When I first moved to San Francisco, I thought I was going to be homeless as a recent graduate. The amount I spent on rent in college only paid for a parking spot. How would I ever own a home like my parents when I could barely afford a place to live?! Needless to say, I eventually found a place with random roommates (some old enough to be my grandpa). And after four years of roommates and Craigslist lease agreements, I am happy to brag I am now a homeowner in San Francisco!
On move in day, I unpacked boxes and ate Vietnamese food on my roof alone since my dining table belonged to my old roommates. But to get to that moment, to truly enjoy my delicious noodle dish, I knew there were a number of habits and sacrifices I had to make during the homeownership journey. And you can make them, too.
Build Your Credit
Start by diversifying your credit sources.
In high school, I got my first credit card and used it only for gas purchases. Although the purchases were small, I was able to pay my bill on time and had consistency. Then after I graduated college, I got another credit card, to earn miles and visit my family back East. Then came my student loans, months after graduating. Between the two, I was building my credit history and diversifying the sources. Your usage and history help increase your score over time. Be sure to pay your bills in full and on time. And if you are doing this together as a couple, be sure the card or account has both of your names.
Run your credit report, annually.
Protect your new sources of credit by running annual reports (from all the different credit bureaus). Reports ensure no accounts are opened in your name without knowledge, and confirm all payments were made on time. From my first report, I learned one credit card was in both my name and my parents’, which was not helping my credit (sorry mom and dad!). This exercise is especially important for new couples buying a house together, and an opportunity to discuss your credit histories.
Explore First-time Homebuyer Programs
Each program is different.
No matter where you live in the country, there are many first-time homebuyer programs available at the city and county level.

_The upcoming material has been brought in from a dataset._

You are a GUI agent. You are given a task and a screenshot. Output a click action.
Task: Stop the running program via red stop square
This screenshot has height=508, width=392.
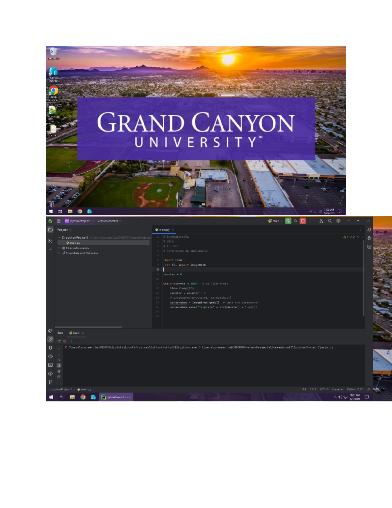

Every program is different. Some programs help with the down payment, some subsidize the purchase price, and some help with the interest rate. The common thread among the programs is they generally have an income restriction. Often, residents don’t look into this program until after they’ve phased out, missing this valuable opportunity. (If you tie the knot and your combined household income phases you out, this is a good problem to have!)
Shop around and learn your options.
Research programs and lenders in your area to find the best rate and type of mortgage for you. Most importantly, can you afford the payment in addition to insurance and property taxes? Working with three lenders is a good place to start. Since I had excellent credit, I was able to get a better interest rate, which meant more than $200,000 in interest savings over the life a 30-year fixed loan!

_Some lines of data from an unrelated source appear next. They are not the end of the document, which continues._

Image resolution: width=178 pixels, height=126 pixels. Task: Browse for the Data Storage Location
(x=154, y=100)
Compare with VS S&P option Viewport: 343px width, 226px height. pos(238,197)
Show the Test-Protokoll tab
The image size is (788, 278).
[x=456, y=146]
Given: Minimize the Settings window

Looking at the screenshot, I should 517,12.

Save for your down payment…and then some.
The next step is to determine with your lender the maximum purchase price you can afford. From there, you can figure out how much to save for your down payment. Also consider you will need to pay closing costs, you’ll have moving expenses, and will probably want new furnishings. However much you plan on spending, add more. You will go over budget. I set up automatic transfers to an external bank, so come closing time I had the cash ready and untouched.
In addition to planning for your down payment and other costs, it’s essential to maintain an emergency fund (at least three months of living expenses).
Be Patient and Stay on Budget
Hold out for the right property.
The home buying process is daunting and exhausting, especially in expensive areas like San Francisco. I almost gave up after a year of multiple open houses and offers. You may be competing with numerous offers (some all cash), which could be out of your price range. Before going to an open house, create a list of the qualities that are a “must” (i.e. walking distance to public transportation) and a “nice to have” (i.e. washer/dryer in the building). If you stick to your budget and give yourself time, the right opportunity will present itself.
The first place I looked at was a 374 square foot studio with no oven and no washer/dryer. Aside from the lack of amenities, my commute was going to be roughly an hour and half each way, with a bus AND a train. But with patience, I landed a one bedroom, nearly double the size! It even came with an oven and a washer/dryer in the unit. Instead of a long commute, I can walk to the train. Although I don’t have an iconic view of the Golden Gate Bridge, I pass by a homeless shelter on my daily walk and it reminds me how lucky I am to have my own home, just like my parents.